Gender and Humour II
1The second issue of "Gender and Humour" deals with effects of current phenomena of comic genres, above all with regard to literature and the popular media. Several of the essays investigate in particular the changes in gendered perceptions of humour within modernism, often highlighting the differences in the socio-political climate of the 1920s and '30s compared to later decades. Margaret Stetz here revisits Max Beerbohm's initial adoration and gradual rejection of Rebecca West, who in turn let go of her anger against his condescending ways in her essay collection Ending in Earnest (1931). Stetz interprets West's narrator as one who laughs in support of women, particularly modern, career-oriented women, relegating Beerbohm to an outdated past generation.
2In an intercultural comparative essay, Diana Mantel discusses Ruth Landshoff-Yorck's first novel, Die Vielen und der Eine (1930), reflecting aspects of a carnivalesque, sexually permissive life-style of the Weimar Republic, and compares it to Landhoff's later work of the 1950s and its depiction of a sexually suppressed New England society. Whereas the 'blackening' of humour here mirrors the author's own experience of life in exile, Eduard Lerperger's comparative analysis of humour focuses on the transition from novel to film and the entailing historically and generically mutations implied in such a shift. Taking Anita Loos' novel Gentlemen Prefer Blondes (1925) and Howard Hawks' film adaption of 1953 as example, Lerperger follows the transformation from satire to slapstick and thus from scathing social critique to popular musical entertainment.

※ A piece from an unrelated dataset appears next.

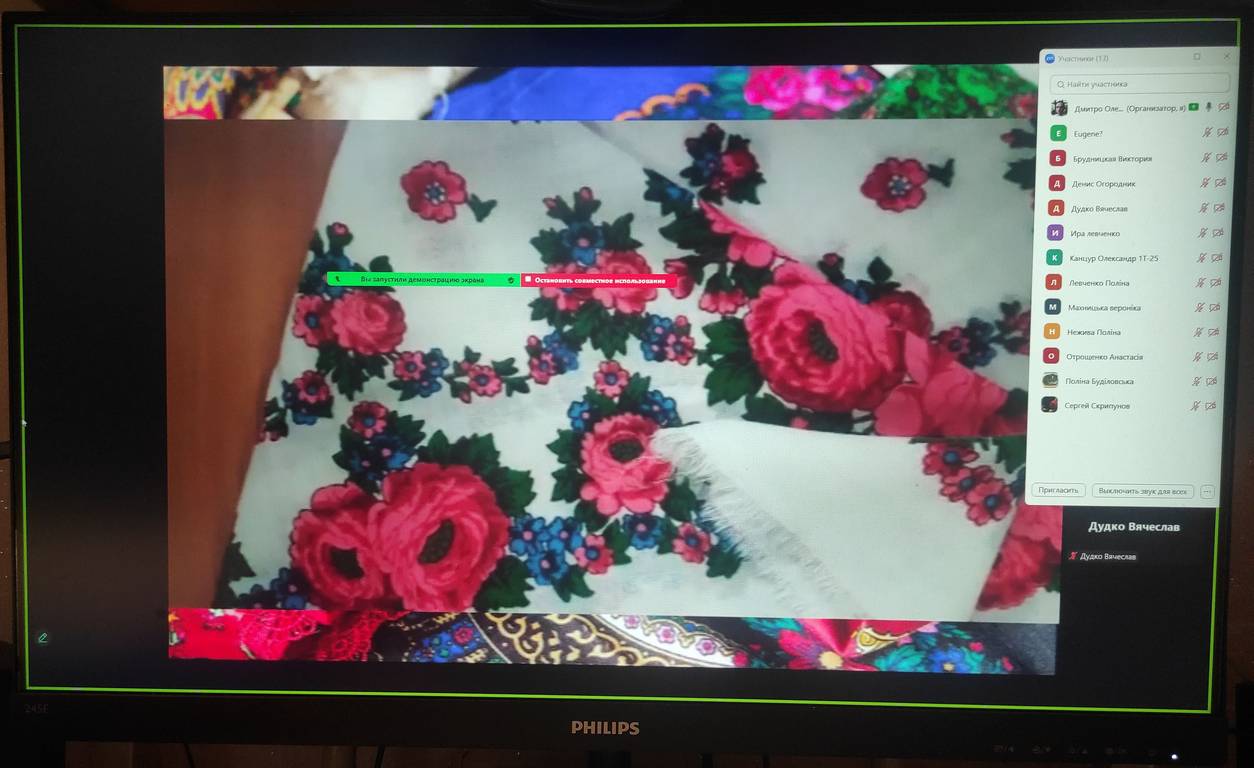
Task: Open the three-dots more options in participants panel
Action: pyautogui.click(x=1207, y=491)
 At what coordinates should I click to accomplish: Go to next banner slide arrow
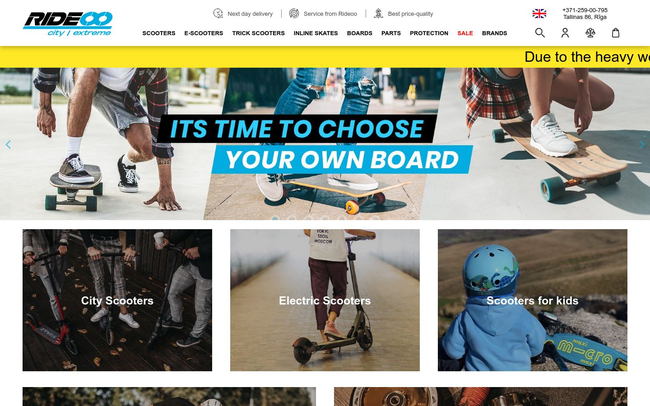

3 Finally, Christine Künzel moves from a discussion of women's absence from the canon of literary satire to offering a fresh view on Gisela Elsner as critically blocked-out satirist. The 'surprising' success and recognition of writers such as Elfriede Jelinek necessitates revisiting forgotten female satirists of former generations, Künzel claims, in order to uncover the blind spots of literary studies that hide a long-standing female tradition of satire. Bringing gendered notions of humour to our immediate present times, Anja Gerigk in her essay on the TV comedy 30 Rock bridges the gap of an understanding of the carnivalesque as a pre-modern form of social comedy with a contemporary usage of humour as reflecting institutionalized and gendered hierarchies. While claiming that today's popular media sophisticatedly and effectively manage to employ comic modes as metafictional strategies, we ultimately can discern the need to look back to historically more distant and socio-culturally diverging genres of laughter and see how they have continuously been reinvented across the boundaries of high and popular culture, of literary and other forms of cultural production, as well as of gender and national distinctions.